Employers have long complained about the difficulty of determining which recent graduates possess the right skills to succeed in the workforce.

According to a survey conducted by The Chronicle of Higher Education last year, 43 percent of employers value experience more than traditional academic credentials. These employers said they prefer new hires who can display a level of competency as opposed to trusting their postsecondary grades.

As a result, higher education institutions are responding to the need to recognize, display and vouch for student competency upon graduation.

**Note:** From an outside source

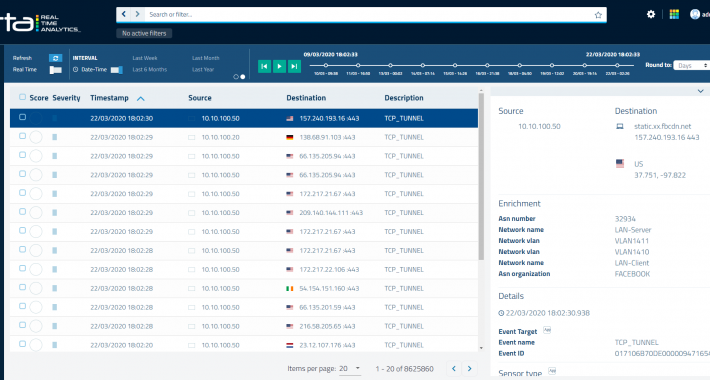Check the select-all checkbox in table header
710x380 pixels.
click(22, 97)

One way institutions are addressing the concerns of employers is by focusing efforts on implementing competency-based programming, just as Western Governors University did when they opened their doors. This approach to teaching and learning, usually aimed at non-traditional students, is intended to not only increase accessibility, affordability and flexibility of higher education for learners, but to also provide students the opportunity to master a set of in-demand competencies to help them succeed in the labor market. Schools across the United States are already planning and implementing their own versions of these programs.

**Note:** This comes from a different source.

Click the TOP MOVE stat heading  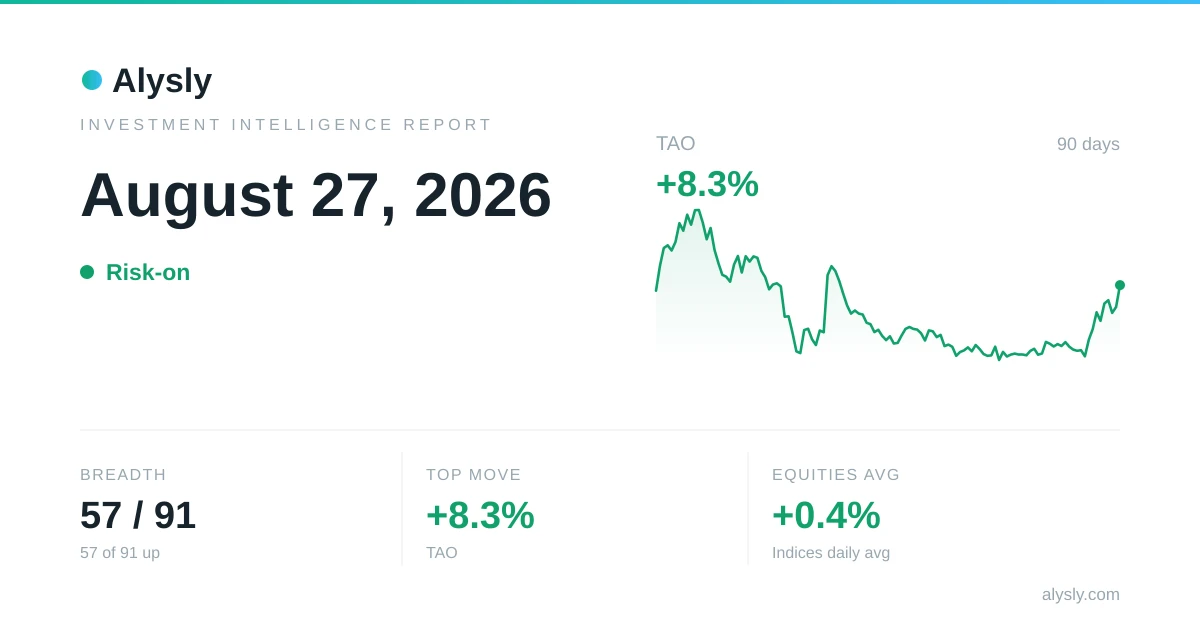point(474,475)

In November of last year, the University of Wisconsin (UW) announced their intention to launch a competency-based program aimed at adult students. Their UW-Flex program is set to begin in fall 2013.

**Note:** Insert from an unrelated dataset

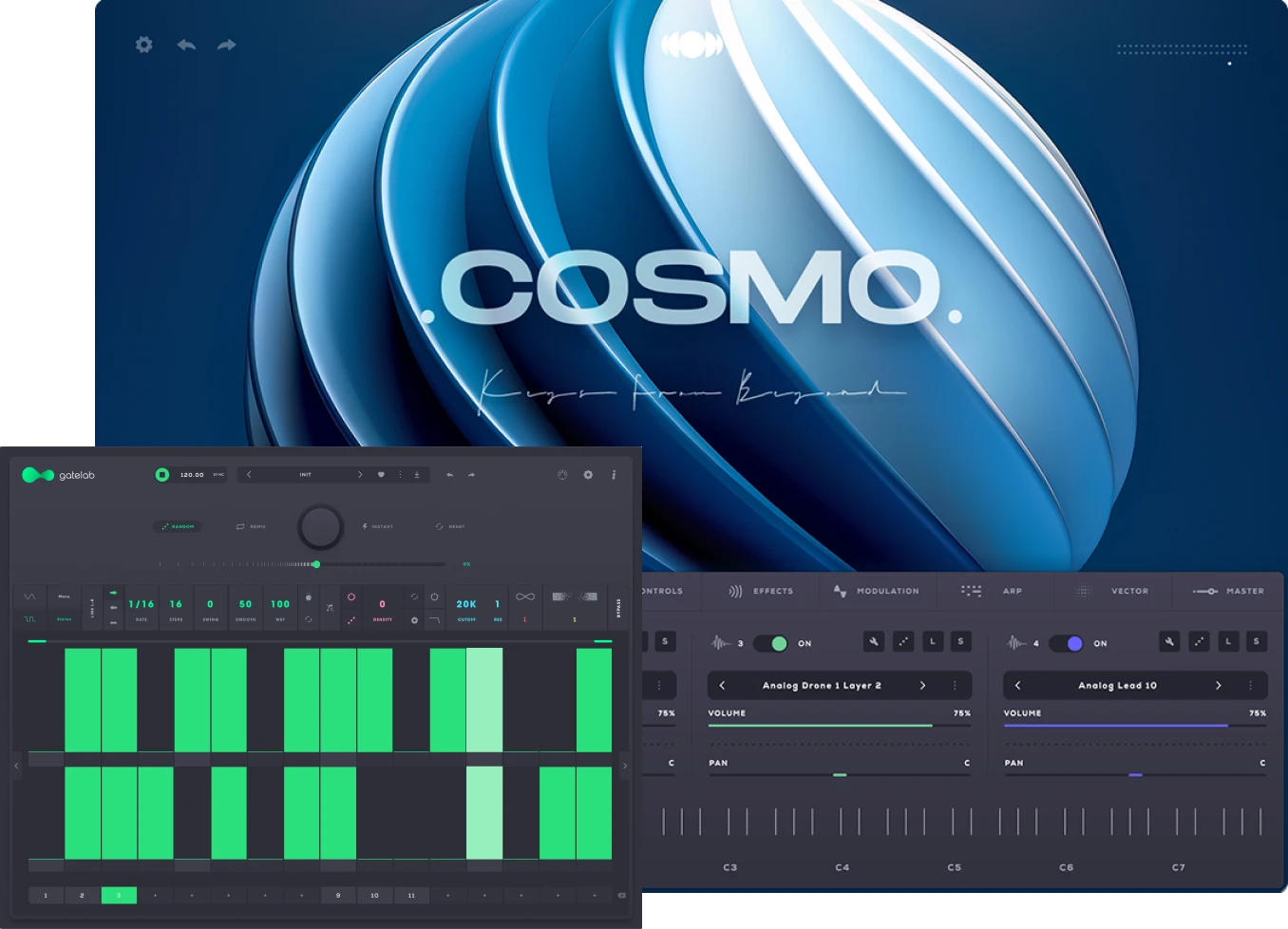This screenshot has height=929, width=1288.
Task: Open the INIT preset browser in gatelab
Action: point(305,475)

“Students will determine the pace of their learning,” Ray Cross, Chancellor of UW Colleges and UW-Extension, said in a press release last year explaining UW-Flex. “Whenever they’re ready to demonstrate mastery of a given subject, they complete the assessment and move on to the next step.”

College for America, developed by Southern New Hampshire University, is another competency-based program built on self-paced, affordable online programming.

However, simply rolling out a program focused on competencies may not be enough, as far as the interests of employers looking to hire recent graduates go. Helping graduates communicate their competencies to prospective employers is a challenge.

“Employers basically find the transcript useless in evaluating job candidates,” Carol Geary Schneider, president of the Association of American Colleges and Universities, told Inside Higher Ed. “Higher education definitely needs to start fresh with a redesign of its public descriptions of student accomplishment.”

One institution has recently taken the initiative to launch a new supplementary transcript that students can easily show to prospective employers. Northern Arizona has designed a transcript that details the skills and level of mastery that a student has achieved, making this document a valuable tool for employers to accurately assess the skill-level of job candidates.

Many experts are praising the institution for pioneering efforts to communicate competency-based skills learned by students in a way that makes sense to employers. Clifford Adelman, senior associate at the Institute for Higher Education Policy, said that while the competencies transcript is not a perfect solution to the problem, it is a step in the right direction.

“God bless them for actually trying,” he told Inside Higher Ed. “These are more effective statements than listing courses.”